List of tasks:
A. In the help page for the sisters package, begin at the words that have "Vector of continuous" and stop after "1 (and NAs)". Write that part out again, swapping "continuous" for "numeric".
B. According to the help page for the sisters package, which function from geiger does sis_clean rely on?
C. Write what comes next in the help page for the sisters package, picking up after its last line.

Passage given:
Package 'sisters'

Title: Runs various sister group comparisons to test hypotheses about diversification
Description: Sister groups are pairs of clades that differ in a key character. If that character leads to higher diversification rate, then clades with that trait should have more species than their sisters. There are several tests to see if this is the case, ranging from a basic sign test to more complex ones (many implemented in the ape package). This package can identify sister groups that differ in a binary trait and perform all the relevant tests. It can also discretize a continuous trait into a binary "high" vs "low" state.
Authors: Brian O'Meara [aut, cre]
Maintainer: Brian O'Meara <[email protected]>
License: GPL-3
Version: 0.0.0.9000
Built: 2024-10-23 03:13:54 UTC
Source: https://github.com/bomeara/sisters

Help Index


Clean up trait and tree

Description

Does basic formatting and cleanup: makes sure the taxa are the same order in both, makes sure row names of the data are taxa, etc. Relies on geiger's treedata function. The first_col_names is for software like hisse, where the first column is often taxon names.

Usage

sis_clean(phy, traits, first_col_names = FALSE)

Arguments

phy

A phylo object

traits

A data.frame of traits

first_col_names

Boolean on whether the first column has names.

Value

a list with phy and traits elements


Discretize continuous trait data

Description

Converts a vector of numbers into a vector of 0 and 1 based on whether they are below or above some value. There are two ways to do this: based on percentile or based on a numeric cutoff. By default, it will separate it based on the 50th percentile (cutoff of 0.5), but you can change the cutoff value and whether it is used as percentile or trait value.

Usage

sis_discretize(x, cutoff = 0.5, use_percentile = TRUE)

Arguments

x

Vector of continuous trait values

cutoff

Value to use as cutoff. If percentile, 0.3 = 30th percentile, etc.

use_percentile

If TRUE, use cutoff as percentile

Value

a vector of 0 and 1 (and NAs)

Recorded data
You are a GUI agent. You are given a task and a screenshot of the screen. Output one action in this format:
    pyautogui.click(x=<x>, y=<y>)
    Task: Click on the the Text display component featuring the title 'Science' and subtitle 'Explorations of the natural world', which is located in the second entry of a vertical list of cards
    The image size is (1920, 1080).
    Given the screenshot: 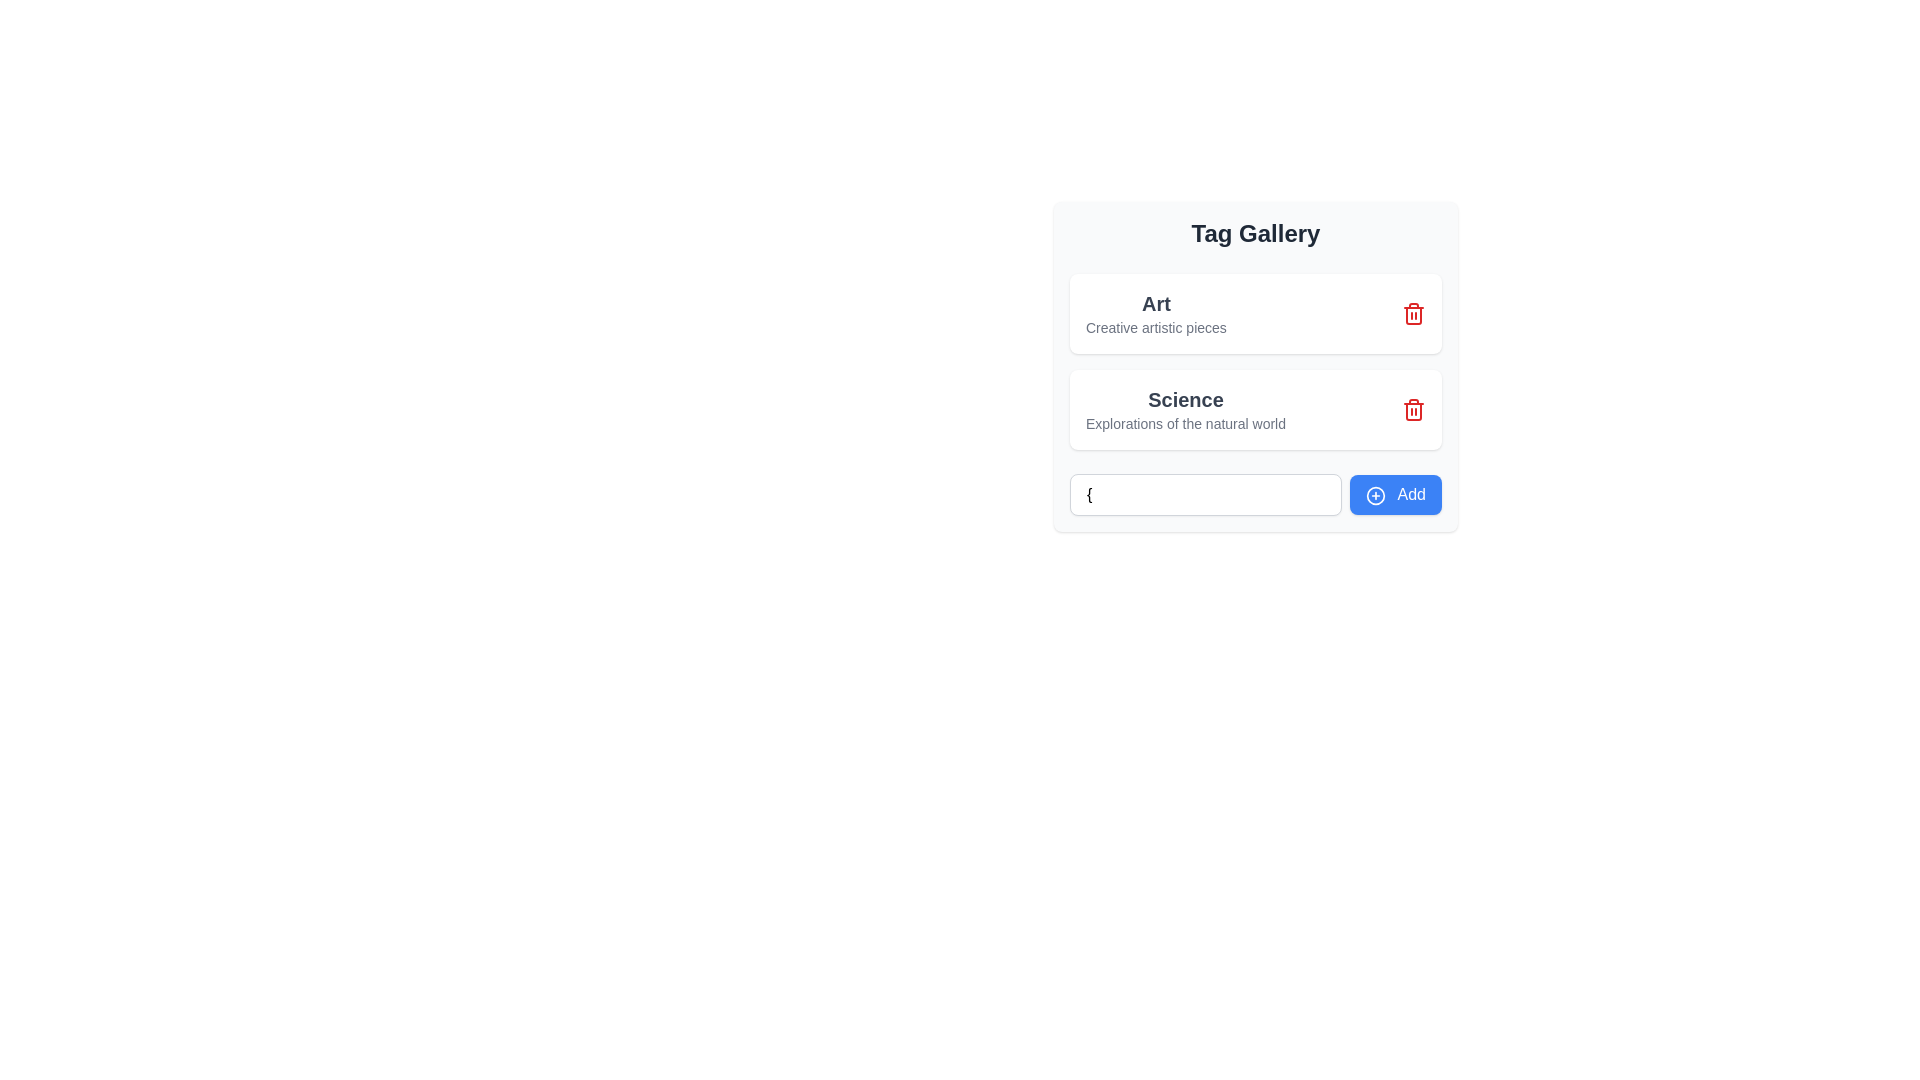 What is the action you would take?
    pyautogui.click(x=1185, y=408)
    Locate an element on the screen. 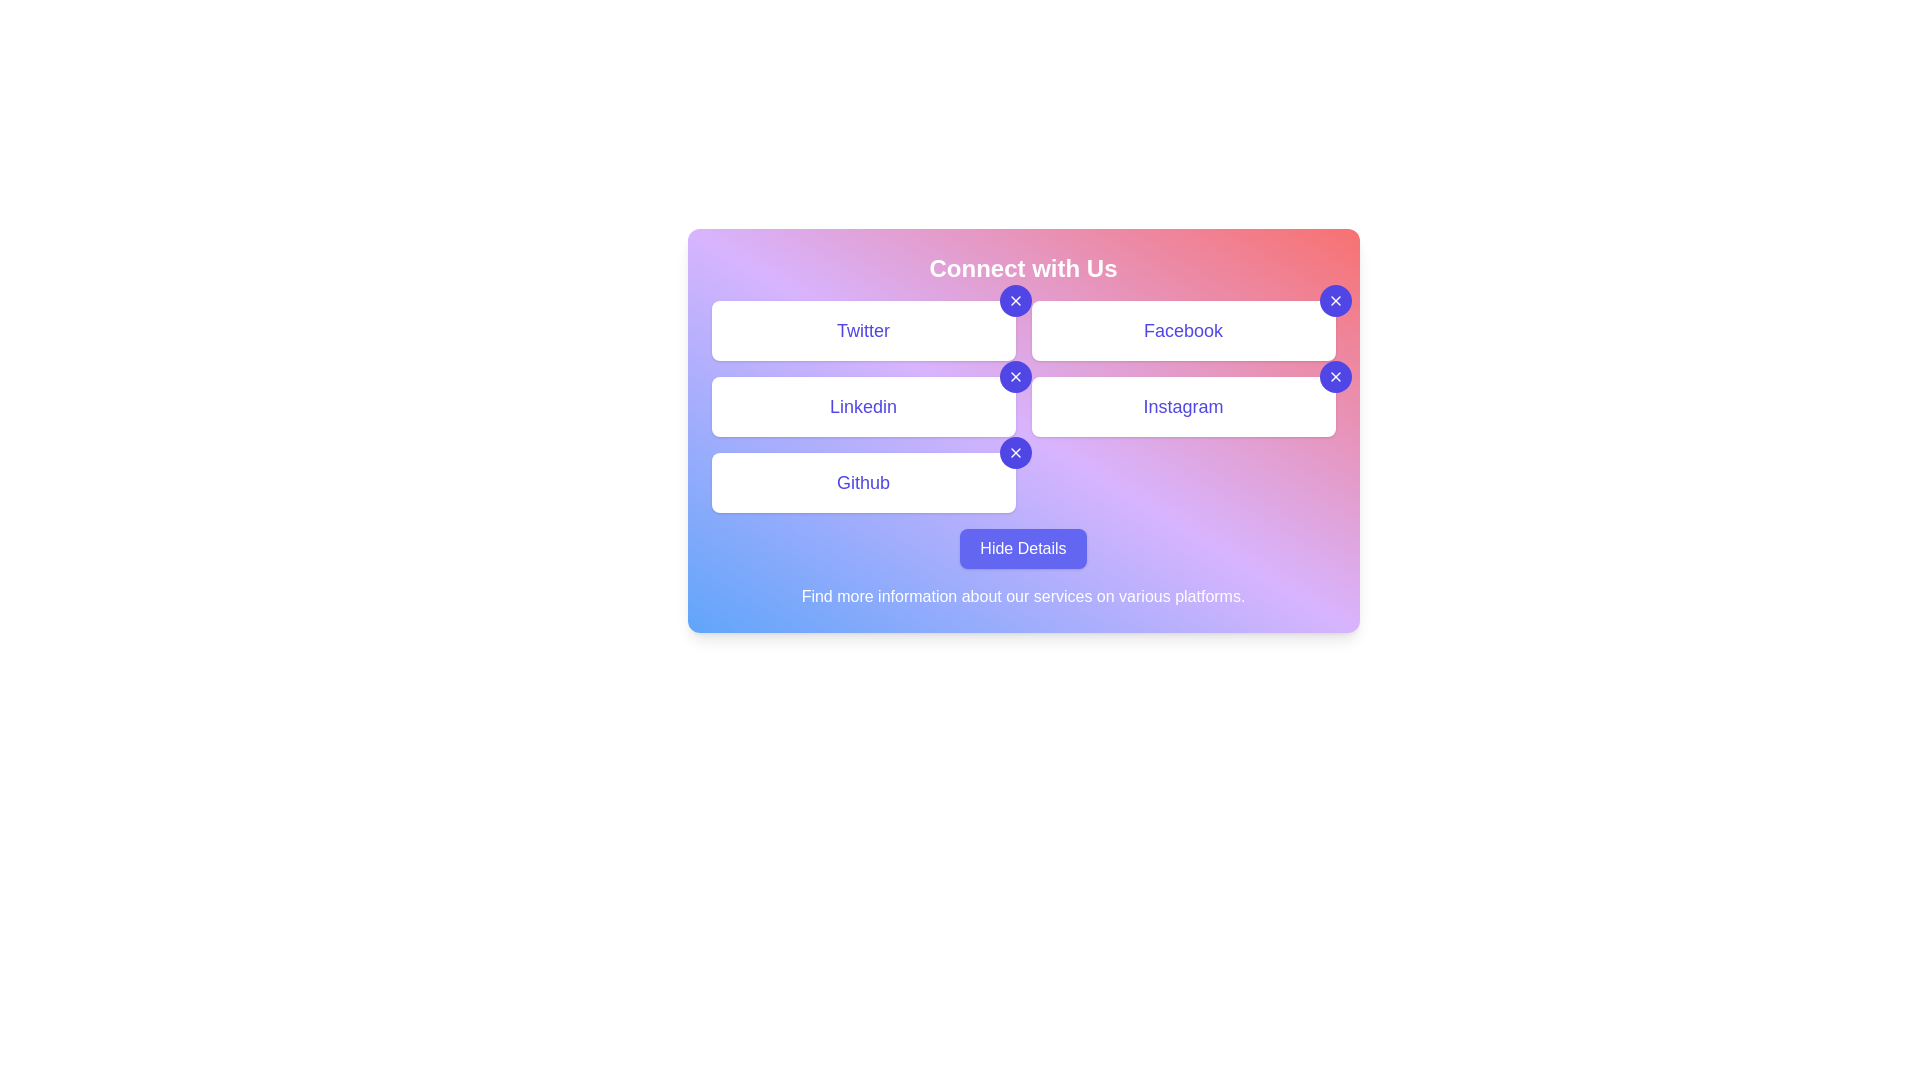 This screenshot has width=1920, height=1080. the close button located at the top-right corner of the 'Connect with Us' interface card is located at coordinates (1015, 300). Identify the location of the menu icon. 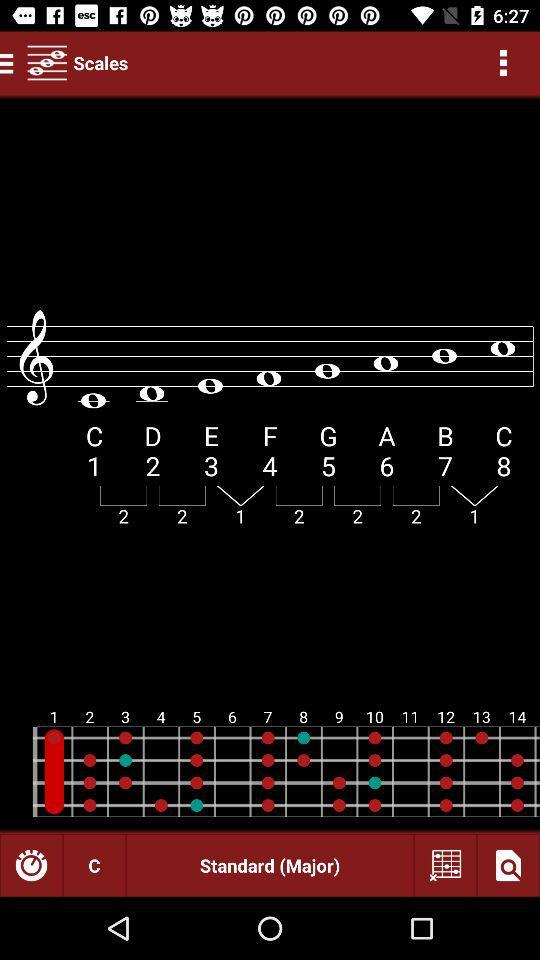
(9, 62).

Answers per task:
A.
Vector of numeric trait values

cutoff

Value to use as cutoff. If percentile, 0.3 = 30th percentile, etc.

use_percentile

If TRUE, use cutoff as percentile

Value

a vector of 0 and 1 (and NAs)

B. The treedata function.

C.
Is the taxon in one of the sister groups

Description

Utility function for tossing out taxa already used

Usage

sis_find_taxon(taxon, sisters)

Arguments

taxon

Node number of taxon

sisters

Data.frame from sis_get_sisters()

Value

data.frame of whether the taxon is in the left or right sister group, or any


Get comparison format

Description

Convert a data.frame of all sister groups (from sis_get_sisters) and a vector of 0 and 1 (with names equal to taxon names) to a data.frame with the sister groups that differ in traits.

Usage

sis_format_comparison(sisters, trait, phy)

Arguments

sisters

Data.frame from sis_get_sisters()

trait

vector of 0/1 data

phy

A phylo object

Value

data.frame where each row is a sister group comparison.

Examples

data(geospiza, package="geiger")
cleaned <- sis_clean(geospiza$phy, geospiza$dat)
phy <- cleaned$phy
traits <- cleaned$traits
trait <- sis_discretize(traits[,1])
sisters <- sis_get_sisters(phy, ncores=2)
sisters_comparison <- sis_format_comparison(sisters, trait, phy)
print(sisters_comparison)

Get simplified comparison format suitable for passing into other functions

Description

Get simplified comparison format suitable for passing into other functions

Usage

sis_format_simpified(sisters_comparison)

Arguments

sisters_comparison

Data.frame from sis_format_comparison

Value

Data.frame of two columns: diversity with state 0 and state 1, where each row is a sister group comparison


Get monomorphic trait

Description

Get monomorphic trait

Usage

sis_get_monomorphic(trait)

Arguments

trait

Vector of trait values

Value

The state all taxa have if monomorphic; NA otherwise


Get sister groups for a node

Description

For a node, gives the taxa on each side. Note that the output is a data.frame with lists

Usage

sis_get_sister_pair(node, phy)

Arguments

node

Node number

phy

A phylo object

Value

a data.frame with the node numbers and columns with the tip labels of the two descendant clades


Get sister groups for all internal nodes

Description

For each node, return the vector of tip numbers for taxa on each side. It is sorted so that sister groups with fewer taxa are arranged at the top.

Usage

sis_get_sisters(phy, ncores = 2)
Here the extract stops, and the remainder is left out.